On the other hand some are motivated to act. Anyone who chooses to act must check their motives. Are they vindictive? Are they based upon biblical truth and principles? What are the ethics they will follow in their opposition? In their efforts to expose and correct will they sink to the same low standards to which they object? These questions and many more must be considered as part of the decision to take a stand as a "dissident."
Those loyal to the abusive system will accuse the dissidents of being angry. Anger is a God given emotion. It tells us when something important to us has been trampled. Anger is an initial emotion. If handled biblically it serves a proper purpose. However, mishandled it can become bitterness and lead to cynicism.
Outrage might be a better term to use. Anger occurs when we are injured. Outrage occurs when we see another who is injured. It is selfless. Outrage is the emotion upon which to act when God's Truth and God's people are suffering at the hands of false spiritual authority (Jude 3,4; Galatians 5:1; 1 John 4:1; Acts 17:11; Acts 20:28; 2 Pet. 2:1; Ezek. 33:7-9; 34:1-10.
Christians, all Christians, have the common duty to confront and correct false teaching. False spiritual authority usually rests upon a foundation of false teaching, the power posturing described above. The following scriptures command us to this duty - Romans 16:17-18; cf. 1 Timothy 1:3-4; 4:16; 2 Timothy 1:13-14; Titus 1:9; 2:1. It is not a rebellious spirit, gossip, anger, or spreading division to pursue truth and correction. However, in everything our motive must be the same as our Lord, our reconciliation with God and man.

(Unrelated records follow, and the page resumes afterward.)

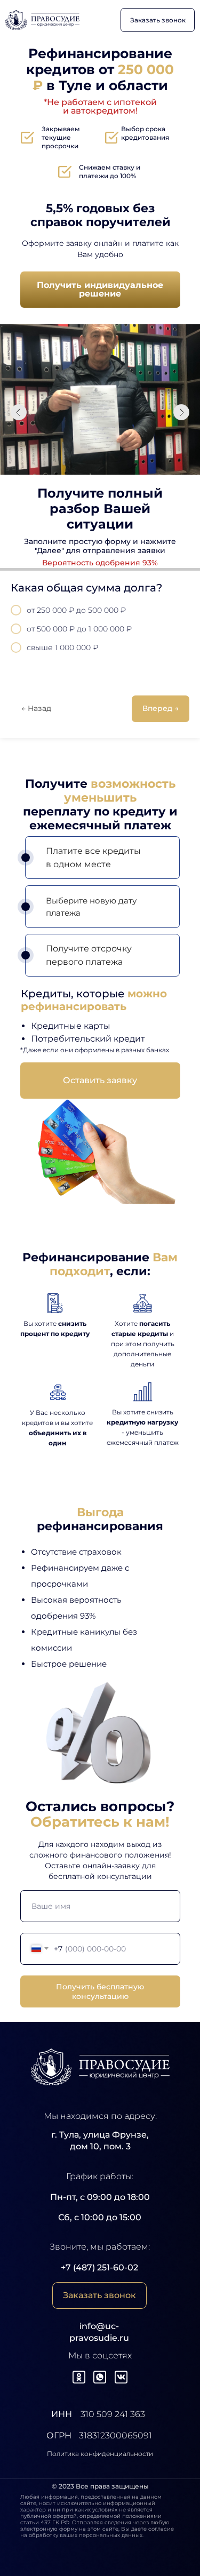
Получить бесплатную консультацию (100, 1991)
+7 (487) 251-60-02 (99, 2267)
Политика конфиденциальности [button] (100, 2454)
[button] (158, 20)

A Matter for Prayer, and Learning
The words of two "dissidents" posting on the Internet discussion board will illustrate the problem of those who suffer in dictatorial systems. I conclude with their words as a reminder that there are "friendly fire casualties" in the Army of God. As soldiers of the Cross we must care for our wounded, not shoot them. Would you pray for correction and reconciliation among these fellow believers?
#1 "What you don't seem to understand is how subtle these kinds of manipulations work on the human mind in systems such as (church name). They break down normal critical thinking skills of the individual; you slowly stop thinking outside the current groupthink. Your own individual views become narrower and narrower, you truly believe you are still independent and a free thinker but you are not. It is subtle and over time, life's many gray areas become simplistic black and white. There is always a simple answer to complex questions."
#2 "I woke one morning during this time and my thought was 'my two decade nightmare is over.' We have belonged to a Christian church that teaches grace but operates like a cult. We slowly stopped thinking rationally, we put into our brains techniques to constantly stop that rational voice from speaking. And yet our spirit deep down knew. I hold Pastor directly responsible for setting up this counterfeit kingdom that has served him well and hurt many. I do not hate him, I am not out to get him, but I will hold him accountable and I am compelled to do something about it.
How can a leader read these posts and not see the scope of the pain caused by allowing this type of illegitimate authority to continue."